Por Ivone Martínez
"Y aunque el canto que escuché hablaba de la guerra, de las hazañas de una generación entera de jóvenes latinoamericanos sacrificados, yo supe que por encima de todo hablaba del valor y de los espejos, del deseo y del placer. Y ese canto es nuestro amuleto."
No cabe duda que existen diversas temáticas en la literatura. Se encuentran temas poco trabajados (como manifestaciones, feminismo, etc.) y suelen contar con narradores intradiegéticos. Hace un par de años tuve la oportunidad de leer Amuleto del escritor chileno Roberto Bolaño. Antes de avanzar, debo de mencionar que no había leído antes nada del autor quien cuenta con una estética bastante peculiar, si es que te gusta encontrar una vacilación visual.
Ahora, ¿por qué decidí hacer una breve reseña de Amuleto? Primero, habla sobre un pasado que México ignora: el Movimiento Estudiantil de 1968. No todos los autores se arriesgan a hablar del pasado de un país que no es el suyo. Bolaño era un adolescente de 15 años que se había mudado de Chile para establecerse en México. Siendo uno de los movimientos sociales más importantes del país, Bolaño plasma sus recuerdos en la novela. En Segundo, creo que es de las pocas novelas que le abren los ojos a las nuevas generaciones, pero, ¿realmente vale la pena leerlo? Mi respuesta es sí.
Se cuenta la historia de Auxilio Lacouture, la "madre de todos los poetas mexicanos" como se autodenomina, una uruguaya residiendo en México quien subsiste de pequeños trabajos y es una fiel amante de la vida bohemia. En un día como cualquier otro desde los baños de la Facultad de Filosofía y Letras de la UNAM, es testigo de cuando el ejército toma posesión de la universidad y queda encerrada durante quince días. Durante toda la historia hay un movimiento cíclico, es decir, se parte y se regresa a los baños como una especie de encierro. Interpretaría la historia como una pelea entre utopías, y su adaptación de la sociedad a ellas después del movimiento, pero no generalizo, cada mente es un mundo en cuestión de sus recuerdos.
Invito a leer esta novela debido a que cuenta con un lenguaje bastante sencillo y práctico para el lector principiante.

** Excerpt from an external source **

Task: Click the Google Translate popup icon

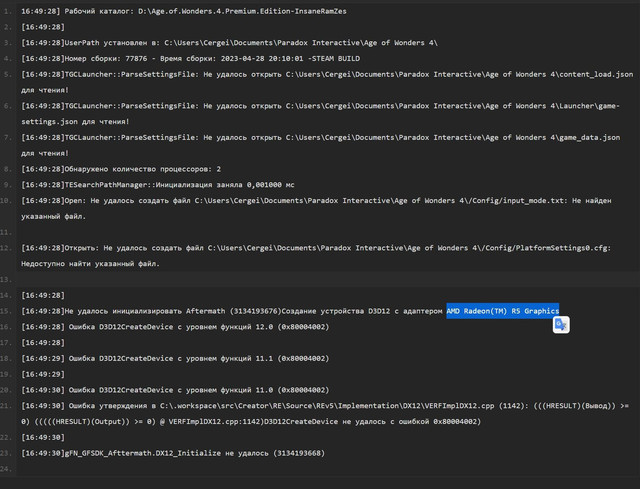Action: tap(562, 325)
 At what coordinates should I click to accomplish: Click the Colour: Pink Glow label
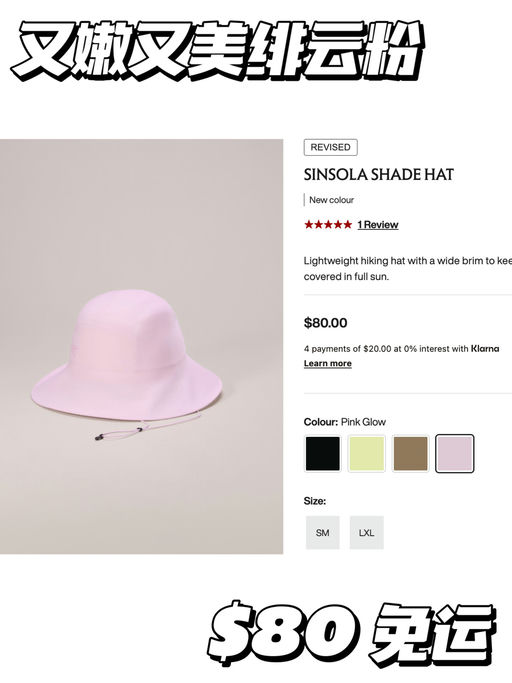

La mayoría de los lugares mencionados en la novela están disfrazados, por ejemplo, el "Café Quito" es el café "La Habana" que se encuentra en paseo de la Reforma. Principalmente creo que las nuevas generaciones deberían de leerla debido a que últimamente decidimos "defender" nuestros ideales detrás de una pantalla, pero no somos capaces de actuar... ¿A que le tememos a un sistema que es elegido por nosotros?